Interesting, as I sit here and load magazines.


----------



## KUSA (Apr 21, 2016)

I would love to see them try to siege the Whitehouse. They would be cut in half by weapons that Satan himself would be proud of.


----------



## OrganikRoots (Nov 2, 2020)

Holy crap!
That video has more nuts than a Planters peanut factory...


----------



## BajaSurvival (Oct 31, 2020)

She says information was shared with law enforcement.

I'd be very curious to know how much, if any, of that information was somehow helpful to law enforcement. I can't imagine that the FBI needed their help.
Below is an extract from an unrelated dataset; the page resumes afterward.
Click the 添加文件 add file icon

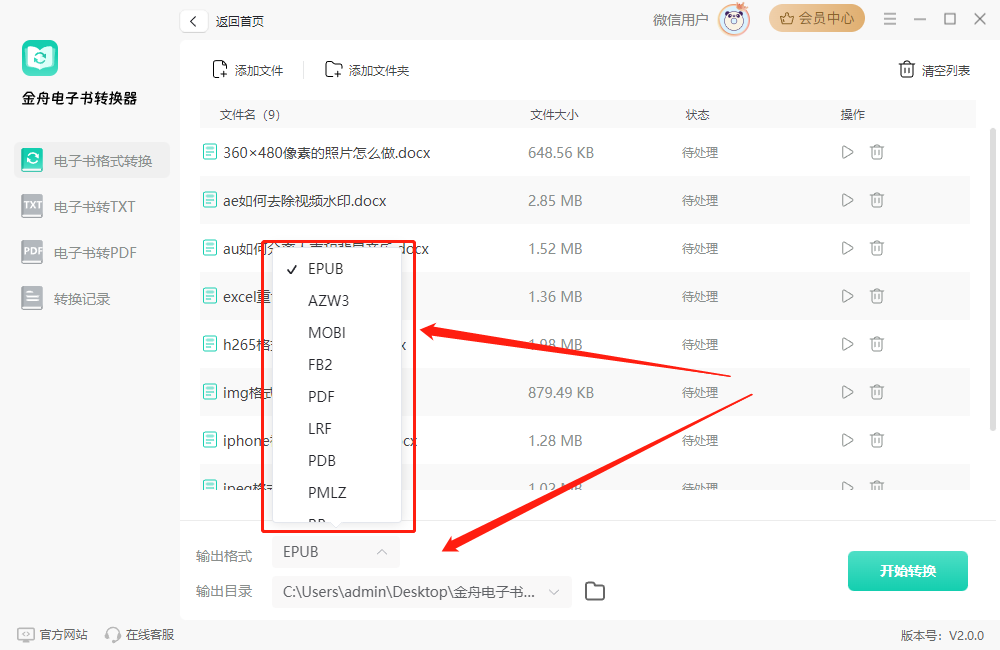point(220,70)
Also, are these affinity groups pleased that this information is now out there? I'm guessing there are at least a few people in those videos who thought this was fun and games and now they're on FBI/NSA lists.


----------



## Sasquatch (Dec 12, 2014)

They should look up the definition of and the punishment for treason.

I'd say a few airships over the WH making strafing runs would do the trick.
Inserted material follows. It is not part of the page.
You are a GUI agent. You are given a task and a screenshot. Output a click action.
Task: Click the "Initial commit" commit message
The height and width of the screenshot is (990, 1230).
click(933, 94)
Sent from my SM-G950U using Tapatalk


----------



## Robie (Jun 2, 2016)

I doubt the White House snipers use rubber bullets.


----------



## ND_ponyexpress_ (Mar 20, 2016)




----------



## Old SF Guy (Dec 15, 2013)

People who dont know about violence plan actions...and then learn that those with experience in violence are more prepared..... its easy to think you can play war....its harder when you play war with people who have waged war for decades.


----------



## Old SF Guy (Dec 15, 2013)

i dont plan to fight the players...i plan to fight the planners.... its hard to lead when you are targeted.


----------



## Slippy (Nov 14, 2013)

Like Mike Tyson said; Everybody got a plan until the baddest man on the planet punches you in the face...


----------



## Old SF Guy (Dec 15, 2013)

it is like chess...you either go out and battle pawns....or you slay bishops and queens.... I like the simplicity of checkers....but I also know strategy of war...so fear not.... we are not at check mate...and even when we are....we can over turn the board.


----------



## ActionJackson (Sep 4, 2020)

Apparently, the Marxist's "soft coup" has been successful with the naming of Biden as the new President. The Communists literally stole this election right before our eyes and nobody in D.C. did a damned thing to stop it. If the courts and the "Justice" Department don't turn this around then Americans (especially Conservative Christians) will be major targets of retaliation. In other words ... we're screwed!!!


----------



## ActionJackson (Sep 4, 2020)

Old SF Guy said:


> it is like chess...you either go out and battle pawns....or you slay bishops and queens.... I like the simplicity of checkers....but I also know strategy of war...so fear not.... we are not at check mate...and even when we are....we can over turn the board.


I appreciate your positive attitude. It's easy for me to get "bummed out" and infuriated towards recent/current events but we can't give up hope. While the Marxist Democrats have Satan backing them -- freedom-loving, faithful American have God on our side. Ultimately, God wins the war(s).


----------



## Chiefster23 (Feb 5, 2016)

Go to modernsurvival and read the article about the voting machines and software used in the battleground states.
https://modernsurvivalblog.com/preps/defective-dominion-computer-system-tallying-votes-in-30-states/

This company, Dominion, has reported ties to Pelosi. Imagine that! :vs_shocked:


----------



## rstanek (Nov 9, 2012)

With all the criminal activity in the last four to six years, Hillary,( Benghazi, email, Russian,), Epstein, Hunter, I’m sure I’m missing some, tell me, how many arrests have been made? This should give some insight on how this corrupt election will be handled. Our Republic is being dismantled and the very people we put in charge of protecting it are betraying us , so now what?


----------



## Chiefster23 (Feb 5, 2016)

Any investigation of criminal fraud will be done by the FBI. And we all know how that will turn out.


----------



## ActionJackson (Sep 4, 2020)

Chiefster23 said:


> Go to modernsurvival and read the article about the voting machines and software used in the battleground states.
> https://modernsurvivalblog.com/preps/defective-dominion-computer-system-tallying-votes-in-30-states/
> 
> This company, Dominion, has reported ties to Pelosi. Imagine that! :vs_shocked:


Yes. I heard from Sebastian Gorka's YouTube channel that Pelosi's ex-chief-of-staff either runs the show or is in upper management and that Dianne Feinstein's husband is a major stock-holder in the company. How do you spell B-I-A-S?


----------



## Mad Trapper (Feb 12, 2014)

RNC seems to be in on this one too. They are just letting the fraud happen and sit around with their thumbs up their butts.

The RINOs at RNC never liked Trump as he rocked their boat and wanted to change things.


----------



## ActionJackson (Sep 4, 2020)

Mad Trapper said:


> RNC seems to be in on this one too. They are just letting the fraud happen and sit around with their thumbs up their butts.
> 
> The RINOs at RNC never liked Trump as he rocked their boat and wanted to change things.


Soros and/or foreign interests have the Communist Dems and the Globalist RINOs in their hip pocket.


----------